Futuristic school introduces workout pedals under student desks to fight child obesity
The primary school in Suffolk is the first in Britain to make pupils pedal under their desk in lessons to tackle child obesity.
In a bid to tackle child obesity, a school has fitted pedals under desks used by seven and eight-year-old pupils studying in the institution.
The Red Oak Primary School in Lowestoft, Suffolk, is presumably the first school in the UK to introduce workout pedals that students can use while studying in classes. The children can use these devices in their classrooms, purchased at $26 a piece, to cycle as they study and clock up their cardio exercise. As children at the school work on their reading and arithmetic skills while pedaling away on the floor-mounted bikes, the school hopes the practice will help them lean towards a more active and healthy lifestyle in the future.
The effort was first launched for pupils of ages seven and eight who study in year three class, Daily Mail reports.

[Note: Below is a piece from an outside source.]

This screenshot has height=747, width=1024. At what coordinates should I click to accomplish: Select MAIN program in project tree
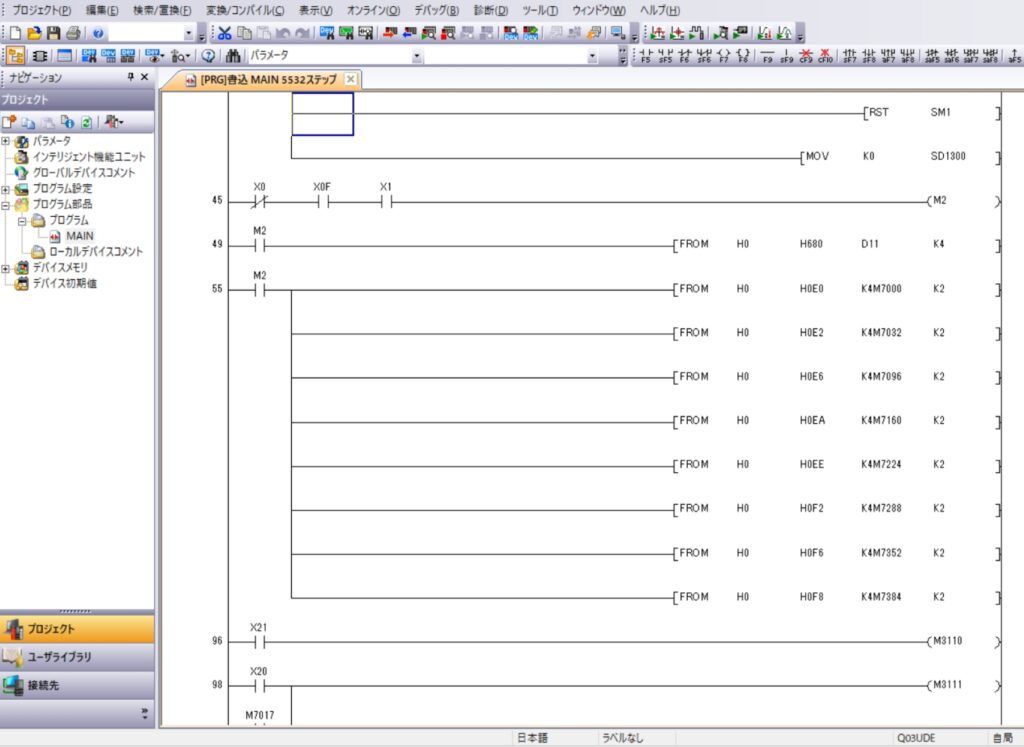pyautogui.click(x=79, y=236)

After recognizing that their scheme was bearing the desired results, the staff at the school on Southwell Road have decided to roll out devices to a further 330 children studying in years one to six. The futuristic school, which boasts of 430 students and is run by the Active Learning Trust Academy, is planning to extend the programme to 11 other classes and has placed an order to buy more pedals to facilitate the same.
The equipment used in these classrooms is relatively high-tech and not just mechanical, considering it records exercise time duration, calorie consumption and revolutions per minute and shows the details on a digital display.The management was able to purchase the pedals using some of the PE and sports premium funding received, along with part of the school budget for the year.
Johnny Lee, a PE co-ordinator and year three teacher, said: "I had heard of schools in America using the pedal bikes during sedentary lessons, which led to improved levels of concentration after using the equipment and increasing activity throughout the day. We call it our active classroom. The desk pedals have seen the children cycle during their English, maths, ICT and French lessons to make them fitter and increase their daily physical activity. It's had a great impact on the class, with the children wandering around no more. The behavior is better and engagement in lessons has been great – the class has been really enthusiastic and they like using the bikes."
Seven-year-old children at the school were "proud" and "excited" to try out the desk pedals for the first time. Luissa, a pupil, said: "It has made our lessons fun."
Jake, another pupil, said: "It makes you burn lots of energy and helps us concentrate."
Evie said: "It is really exciting and makes you more healthier." Whilst another called Ella said, "It stops us wandering around the classroom and helps us to lose calories."
It was the school's headteacher, Heather Madsen, who first made the decision to introduce the scheme and brought in the pedals after witnessing the same at various schools in Scandinavian countries where she previously worked.
"It has been really successful and the other children are all really looking forward to it," Madsen said. "The desk pedals have now become a habit, as the pupils are fiddling less with things on the table. No one is forced to cycle - they are doing it by themselves - and the desk pedals are brilliant for those who want to burn off more energy. We are trying to make as many opportunities as possible for the children to be more active in a classroom setting, including standing up to answer questions."